As I age deeper into my 30s (I'm 32), I understand more and more that this world, even those closest to you, dgaf how you feel. I went through the most traumatic, emotionally/psychologically altering experience of my life these last 2 years; so much so that I entered therapy.
All through those experiences, I still had to balance leading my family, providing, working, being a father to my boys and fulfilling my husbandly duties to my wife. Doing that while trying to maintain yourself is damn near impossible.
Even when people know what you're going through, they feel for you, but in the end, they don't care. No offers of help. Nothing. Not even a conversation even.
We are expected to harbor that pain and keep it moving. There are no breaks for us. There is no time for us to stop, breath and heal. That's why so many of us are so damaged and we end up passing that damage over to our significant others and/or kids and it creates a cycle.

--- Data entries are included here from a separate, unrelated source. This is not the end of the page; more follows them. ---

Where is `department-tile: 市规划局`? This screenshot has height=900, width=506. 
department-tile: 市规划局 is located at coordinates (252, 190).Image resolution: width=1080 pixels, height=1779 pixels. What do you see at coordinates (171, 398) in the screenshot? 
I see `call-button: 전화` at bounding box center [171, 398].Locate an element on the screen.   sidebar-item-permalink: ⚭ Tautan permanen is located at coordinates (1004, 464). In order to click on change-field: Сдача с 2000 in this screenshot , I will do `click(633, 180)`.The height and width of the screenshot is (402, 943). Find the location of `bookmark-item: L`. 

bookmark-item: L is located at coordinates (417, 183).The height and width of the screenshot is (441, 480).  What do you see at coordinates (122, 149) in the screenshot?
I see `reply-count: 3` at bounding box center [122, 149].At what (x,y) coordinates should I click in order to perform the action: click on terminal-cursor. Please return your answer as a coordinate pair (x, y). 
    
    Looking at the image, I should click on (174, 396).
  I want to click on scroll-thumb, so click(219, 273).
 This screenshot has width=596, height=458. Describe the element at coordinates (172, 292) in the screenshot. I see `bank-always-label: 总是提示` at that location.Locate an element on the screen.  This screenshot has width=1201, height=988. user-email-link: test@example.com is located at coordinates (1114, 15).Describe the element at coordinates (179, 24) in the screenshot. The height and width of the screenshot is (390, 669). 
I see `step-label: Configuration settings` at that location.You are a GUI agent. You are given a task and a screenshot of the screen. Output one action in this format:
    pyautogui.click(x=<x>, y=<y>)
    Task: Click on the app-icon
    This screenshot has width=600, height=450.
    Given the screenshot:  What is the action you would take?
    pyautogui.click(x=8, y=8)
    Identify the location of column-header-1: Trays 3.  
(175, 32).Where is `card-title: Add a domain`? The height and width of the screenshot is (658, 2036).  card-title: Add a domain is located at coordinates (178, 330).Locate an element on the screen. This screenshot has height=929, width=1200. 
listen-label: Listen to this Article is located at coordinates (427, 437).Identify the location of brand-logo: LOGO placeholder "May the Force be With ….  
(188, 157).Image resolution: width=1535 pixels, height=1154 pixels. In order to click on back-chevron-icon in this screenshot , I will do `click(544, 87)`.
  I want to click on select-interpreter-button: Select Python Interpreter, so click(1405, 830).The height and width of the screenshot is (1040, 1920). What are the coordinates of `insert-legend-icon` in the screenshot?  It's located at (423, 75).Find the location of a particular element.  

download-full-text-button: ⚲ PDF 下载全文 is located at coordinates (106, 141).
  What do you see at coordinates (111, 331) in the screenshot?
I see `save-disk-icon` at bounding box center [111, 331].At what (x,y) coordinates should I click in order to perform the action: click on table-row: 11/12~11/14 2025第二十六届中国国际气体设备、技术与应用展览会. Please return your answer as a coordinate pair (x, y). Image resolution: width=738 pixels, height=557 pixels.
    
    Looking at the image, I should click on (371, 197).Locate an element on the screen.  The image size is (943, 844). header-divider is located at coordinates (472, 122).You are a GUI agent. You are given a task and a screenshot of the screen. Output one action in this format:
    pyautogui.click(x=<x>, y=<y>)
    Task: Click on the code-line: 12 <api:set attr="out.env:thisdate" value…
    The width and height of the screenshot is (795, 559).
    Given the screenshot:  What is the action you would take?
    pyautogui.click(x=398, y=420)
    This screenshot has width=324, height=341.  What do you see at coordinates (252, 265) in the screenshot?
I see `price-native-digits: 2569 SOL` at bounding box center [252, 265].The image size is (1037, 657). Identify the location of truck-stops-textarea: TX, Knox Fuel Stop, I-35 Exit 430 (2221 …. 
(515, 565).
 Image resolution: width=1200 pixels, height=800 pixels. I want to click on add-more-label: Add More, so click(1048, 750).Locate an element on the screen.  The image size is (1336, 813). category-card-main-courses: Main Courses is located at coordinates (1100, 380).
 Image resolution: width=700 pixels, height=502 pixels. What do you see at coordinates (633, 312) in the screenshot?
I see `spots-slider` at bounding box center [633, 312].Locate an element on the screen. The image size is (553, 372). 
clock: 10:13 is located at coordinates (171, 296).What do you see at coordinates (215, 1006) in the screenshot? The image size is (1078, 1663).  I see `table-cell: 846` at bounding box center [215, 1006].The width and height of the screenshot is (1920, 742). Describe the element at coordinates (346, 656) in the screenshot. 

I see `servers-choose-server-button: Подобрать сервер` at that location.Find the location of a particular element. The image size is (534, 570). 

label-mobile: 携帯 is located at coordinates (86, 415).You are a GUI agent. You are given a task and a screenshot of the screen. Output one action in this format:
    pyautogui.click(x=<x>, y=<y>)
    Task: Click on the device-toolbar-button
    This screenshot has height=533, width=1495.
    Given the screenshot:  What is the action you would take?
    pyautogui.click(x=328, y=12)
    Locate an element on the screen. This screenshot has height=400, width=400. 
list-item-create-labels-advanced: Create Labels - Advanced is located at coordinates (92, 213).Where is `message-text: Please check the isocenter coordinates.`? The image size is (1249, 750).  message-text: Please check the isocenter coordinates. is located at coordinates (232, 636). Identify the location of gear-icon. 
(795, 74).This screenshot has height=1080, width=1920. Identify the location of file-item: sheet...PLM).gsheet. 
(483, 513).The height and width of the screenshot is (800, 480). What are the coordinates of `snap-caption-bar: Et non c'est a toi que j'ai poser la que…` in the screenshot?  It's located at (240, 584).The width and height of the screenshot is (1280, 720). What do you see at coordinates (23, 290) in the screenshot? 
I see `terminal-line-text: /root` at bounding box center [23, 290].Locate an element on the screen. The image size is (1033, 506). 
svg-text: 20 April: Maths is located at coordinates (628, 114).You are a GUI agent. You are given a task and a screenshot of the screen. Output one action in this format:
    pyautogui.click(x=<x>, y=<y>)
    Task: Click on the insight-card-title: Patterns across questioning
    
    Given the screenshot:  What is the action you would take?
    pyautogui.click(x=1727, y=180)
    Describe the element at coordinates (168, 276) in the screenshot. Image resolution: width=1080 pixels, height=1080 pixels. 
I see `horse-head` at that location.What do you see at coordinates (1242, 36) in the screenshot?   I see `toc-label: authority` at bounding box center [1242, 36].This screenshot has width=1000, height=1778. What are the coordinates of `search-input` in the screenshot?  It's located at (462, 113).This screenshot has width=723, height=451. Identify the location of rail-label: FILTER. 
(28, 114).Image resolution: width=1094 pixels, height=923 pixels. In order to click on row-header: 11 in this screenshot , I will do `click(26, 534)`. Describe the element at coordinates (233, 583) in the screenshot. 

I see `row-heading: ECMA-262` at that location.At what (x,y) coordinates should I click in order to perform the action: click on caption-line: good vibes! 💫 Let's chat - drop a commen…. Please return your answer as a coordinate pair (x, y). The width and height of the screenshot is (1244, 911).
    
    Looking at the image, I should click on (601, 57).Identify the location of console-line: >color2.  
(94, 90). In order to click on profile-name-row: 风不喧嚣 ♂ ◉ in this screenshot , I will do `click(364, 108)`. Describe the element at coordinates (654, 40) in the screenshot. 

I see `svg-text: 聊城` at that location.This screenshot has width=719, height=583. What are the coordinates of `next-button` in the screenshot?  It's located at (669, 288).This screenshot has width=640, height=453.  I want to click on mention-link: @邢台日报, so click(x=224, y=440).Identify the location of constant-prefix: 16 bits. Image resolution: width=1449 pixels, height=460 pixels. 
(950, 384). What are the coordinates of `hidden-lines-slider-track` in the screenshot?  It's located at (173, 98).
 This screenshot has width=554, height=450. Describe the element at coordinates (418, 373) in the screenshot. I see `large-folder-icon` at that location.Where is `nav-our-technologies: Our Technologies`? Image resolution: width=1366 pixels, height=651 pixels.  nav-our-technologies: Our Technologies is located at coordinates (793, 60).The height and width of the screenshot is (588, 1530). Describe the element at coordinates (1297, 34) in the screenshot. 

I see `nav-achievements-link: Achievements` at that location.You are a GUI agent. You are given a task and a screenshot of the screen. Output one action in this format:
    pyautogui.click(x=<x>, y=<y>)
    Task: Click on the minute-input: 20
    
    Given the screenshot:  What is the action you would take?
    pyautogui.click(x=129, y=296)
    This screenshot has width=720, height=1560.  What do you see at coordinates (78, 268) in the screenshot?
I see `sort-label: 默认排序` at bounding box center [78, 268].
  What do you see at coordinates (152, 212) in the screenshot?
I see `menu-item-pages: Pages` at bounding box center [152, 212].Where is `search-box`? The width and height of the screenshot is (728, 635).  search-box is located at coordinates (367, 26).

But not me nikka. Despite of all that. I put on my cape for my boys and wife and push through. I keep my smile on at home even if I gotta force that shyt. I can't let my family see me panic because as the head of this house, I can't show panic or else they'll all panic. So I just keep it moving.
My responsibilities drain me but keep me motivated. Every time I look into my kids eyes, I remember how I didn't have my dad at all. It was just me and moms struggling on the east side of Memphis. I owe my family my life so I ignore my pain.